The area, some 200,000 hectares and home to a few hundred thousand people, the majority of whom are very poor, was divided into zones. To the east, the plan was to ensure that the land was suitable for two or three crops of rice per year. Slightly further west, farmers would be able to grow one crop of rice during the rainy season and raise shrimp in the dry season. In the west, shrimp farming would predominate. By using a simulation model, scientists were able to test what would happen to the salinity of the water in a particular channel if, for example, a specific sluice were opened for x number of days. The model showed that it would be possible to achieve the desired freshwater, salinity balance at the correct levels for the farming activities in any particular area.

2001 saw the first full practical run of the system and reality was found to match theory very well. District level officers control the sluices but the whole system is coordinated by the provincial hydrology service. Constant monitoring of the water is essential and radio and mobile phones help to keep each monitoring station in touch. The data can be fed back to refine the model. Now everyone is delighted.
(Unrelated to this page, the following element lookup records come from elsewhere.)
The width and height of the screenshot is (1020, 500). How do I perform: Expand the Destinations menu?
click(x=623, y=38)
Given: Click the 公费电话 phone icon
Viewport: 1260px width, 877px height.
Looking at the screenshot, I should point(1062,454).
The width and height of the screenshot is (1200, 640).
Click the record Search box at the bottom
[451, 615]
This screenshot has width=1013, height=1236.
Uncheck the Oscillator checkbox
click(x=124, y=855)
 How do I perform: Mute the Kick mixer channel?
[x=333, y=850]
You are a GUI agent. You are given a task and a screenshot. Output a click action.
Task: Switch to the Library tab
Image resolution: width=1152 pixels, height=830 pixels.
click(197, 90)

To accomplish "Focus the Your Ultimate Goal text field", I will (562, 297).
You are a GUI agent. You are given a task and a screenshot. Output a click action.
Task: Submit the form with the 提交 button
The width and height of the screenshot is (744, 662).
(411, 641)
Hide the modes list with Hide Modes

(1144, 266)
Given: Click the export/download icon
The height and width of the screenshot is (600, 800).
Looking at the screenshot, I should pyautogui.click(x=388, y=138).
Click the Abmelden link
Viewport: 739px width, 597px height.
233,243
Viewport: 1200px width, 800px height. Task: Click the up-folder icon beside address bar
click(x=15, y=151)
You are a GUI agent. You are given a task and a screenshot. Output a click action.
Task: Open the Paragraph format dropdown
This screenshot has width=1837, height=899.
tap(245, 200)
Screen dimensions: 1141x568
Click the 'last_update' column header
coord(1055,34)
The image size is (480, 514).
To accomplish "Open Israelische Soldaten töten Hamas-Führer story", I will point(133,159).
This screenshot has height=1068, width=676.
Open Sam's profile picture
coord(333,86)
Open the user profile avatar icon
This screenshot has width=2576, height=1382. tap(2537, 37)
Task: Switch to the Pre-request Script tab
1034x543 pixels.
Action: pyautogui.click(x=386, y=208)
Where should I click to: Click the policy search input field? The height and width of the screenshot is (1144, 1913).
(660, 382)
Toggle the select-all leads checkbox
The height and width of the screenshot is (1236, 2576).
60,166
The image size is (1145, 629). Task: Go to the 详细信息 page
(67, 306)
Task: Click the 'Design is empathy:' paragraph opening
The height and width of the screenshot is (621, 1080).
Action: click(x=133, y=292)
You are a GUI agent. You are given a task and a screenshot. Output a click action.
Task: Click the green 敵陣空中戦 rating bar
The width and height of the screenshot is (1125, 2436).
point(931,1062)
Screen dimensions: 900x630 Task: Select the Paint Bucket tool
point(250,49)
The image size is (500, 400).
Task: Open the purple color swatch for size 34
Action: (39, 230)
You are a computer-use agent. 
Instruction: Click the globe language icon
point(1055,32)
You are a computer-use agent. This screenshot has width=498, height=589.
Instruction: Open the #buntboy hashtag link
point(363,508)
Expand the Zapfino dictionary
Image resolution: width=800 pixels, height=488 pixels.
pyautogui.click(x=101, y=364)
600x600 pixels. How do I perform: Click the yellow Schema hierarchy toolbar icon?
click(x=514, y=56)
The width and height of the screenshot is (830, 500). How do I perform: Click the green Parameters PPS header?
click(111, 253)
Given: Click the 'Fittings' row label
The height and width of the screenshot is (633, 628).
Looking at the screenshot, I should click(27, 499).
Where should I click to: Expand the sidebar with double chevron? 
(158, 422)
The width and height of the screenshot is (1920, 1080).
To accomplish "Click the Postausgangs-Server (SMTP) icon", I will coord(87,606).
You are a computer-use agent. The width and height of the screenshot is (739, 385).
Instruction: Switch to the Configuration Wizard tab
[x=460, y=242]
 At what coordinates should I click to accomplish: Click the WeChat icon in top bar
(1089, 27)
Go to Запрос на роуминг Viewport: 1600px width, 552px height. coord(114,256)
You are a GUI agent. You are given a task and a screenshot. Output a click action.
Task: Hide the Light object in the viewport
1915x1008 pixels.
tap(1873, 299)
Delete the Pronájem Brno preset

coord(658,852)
Rice farmers are entirely satisfied with the freshwater they now enjoy year round. Shrimp farmers are pleased to return to their previous means of earning a living. And the authorities are grateful for a solution to what had been a major source of dissatisfaction.

* The project is being implemented by the International Rice Research Institute, in collaboration with University of Newcastle upon Tyne, ICLARM - The World Fish Center, Cantho University, Department of Agriculture and Rural Development of Bac Lieu Province, Sub-Institute of Water Resources Planning, and the Integrated Resources Mapping Center. The UK Department for International Development is contributing to the costs.